▶ **THE TASK**
The answer must consist of every line below containing "agent".

▶ **THE INPUT**
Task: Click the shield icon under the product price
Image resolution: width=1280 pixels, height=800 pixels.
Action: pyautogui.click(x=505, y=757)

--

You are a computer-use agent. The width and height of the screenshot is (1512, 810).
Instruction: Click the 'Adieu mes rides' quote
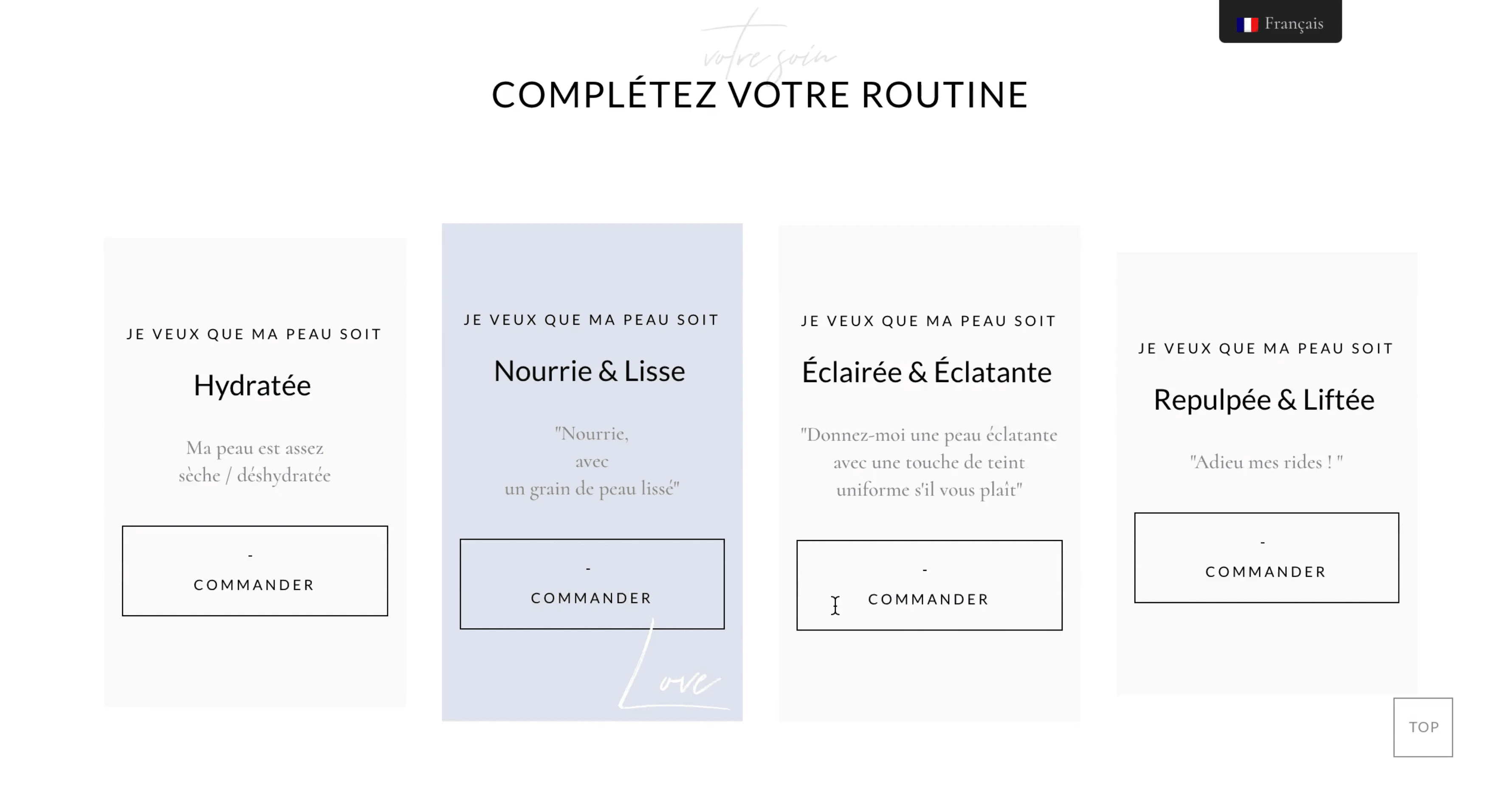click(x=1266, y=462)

...

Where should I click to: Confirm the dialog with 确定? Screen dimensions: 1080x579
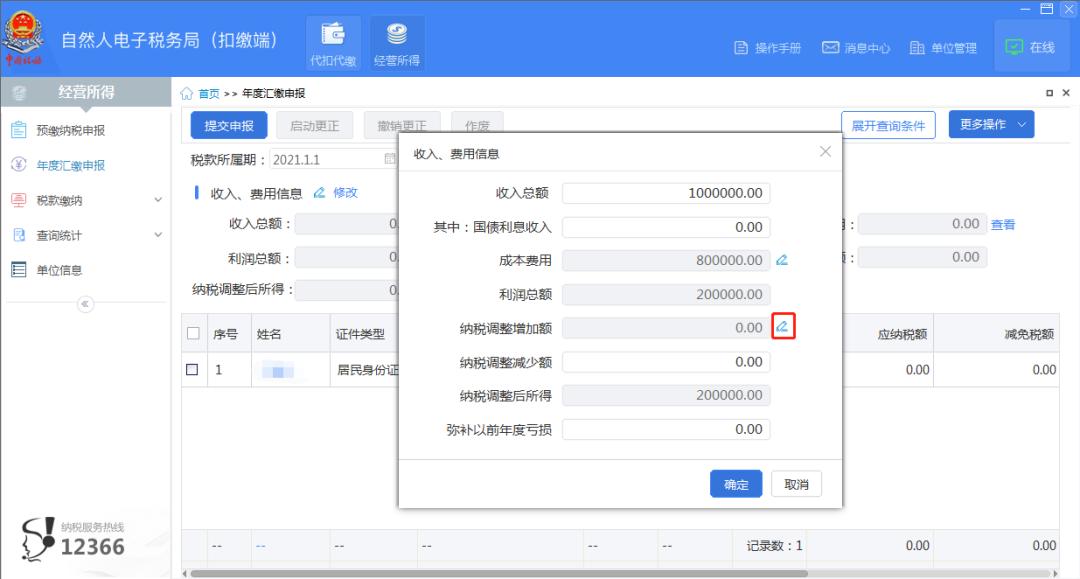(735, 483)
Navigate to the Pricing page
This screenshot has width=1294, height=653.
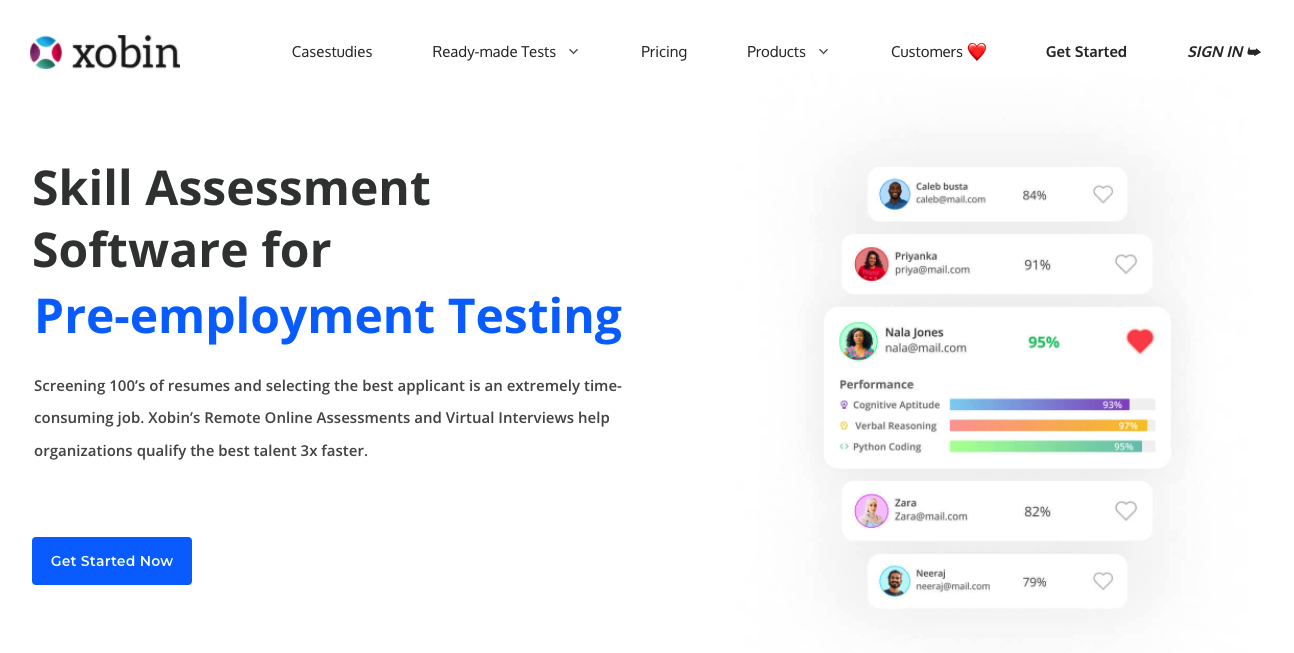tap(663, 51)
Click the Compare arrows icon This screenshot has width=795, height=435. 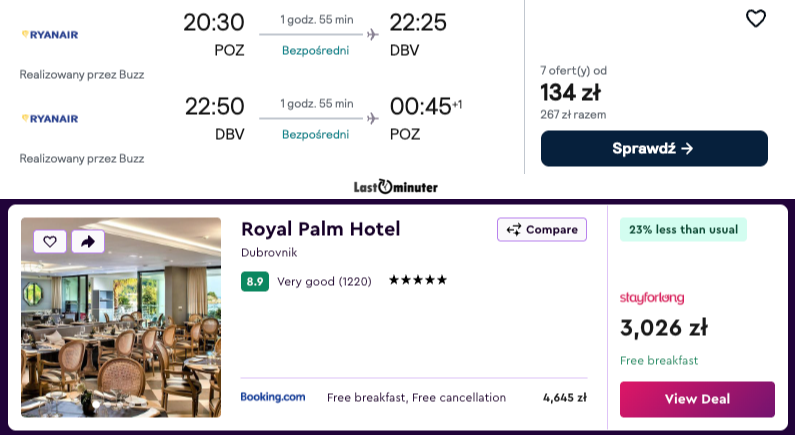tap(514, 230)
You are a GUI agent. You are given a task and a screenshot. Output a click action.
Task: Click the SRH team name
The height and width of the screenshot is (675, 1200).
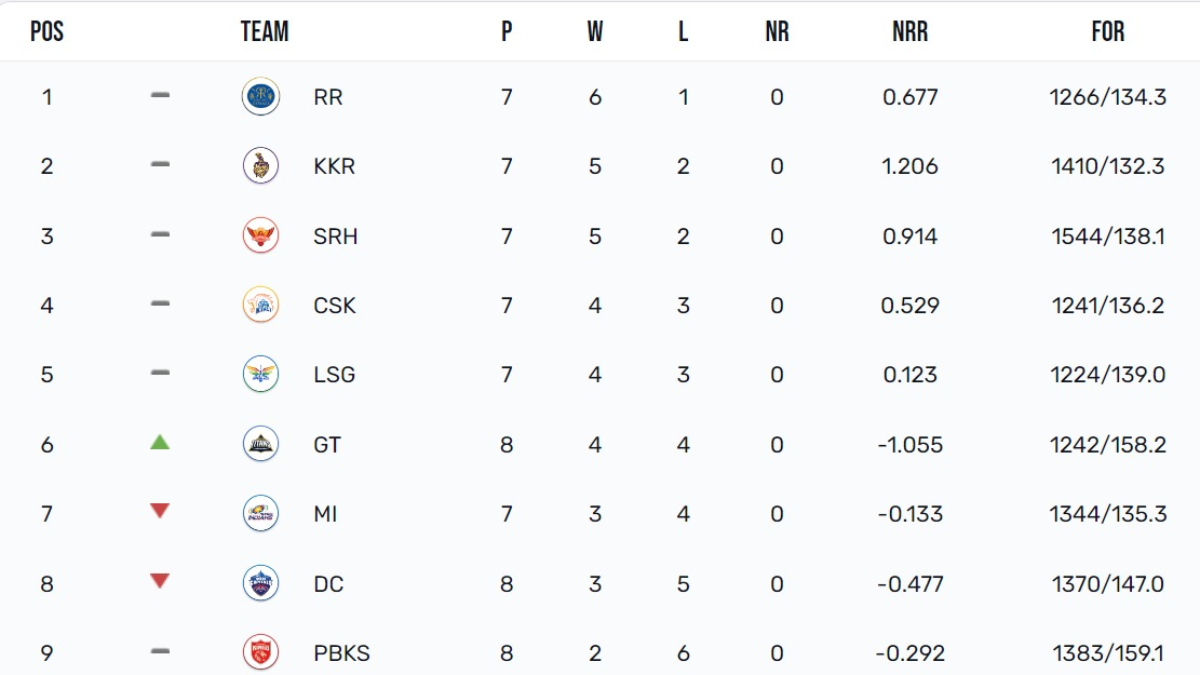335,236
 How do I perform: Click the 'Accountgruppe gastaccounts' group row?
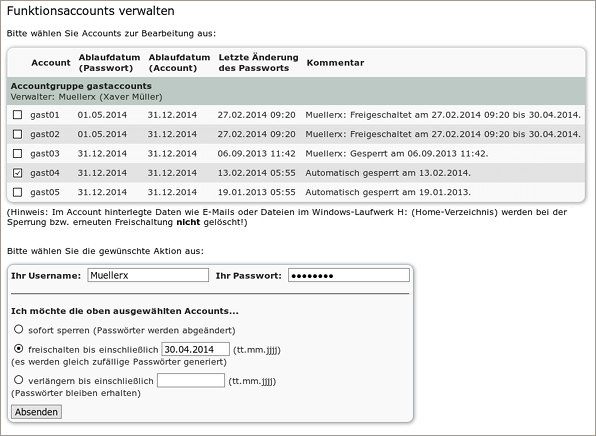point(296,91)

▶ **RESULT OF THE TASK**
You are a computer-use agent. The width and height of the screenshot is (1512, 810).
You are a GUI agent. You are given a task and a screenshot. Output a click action.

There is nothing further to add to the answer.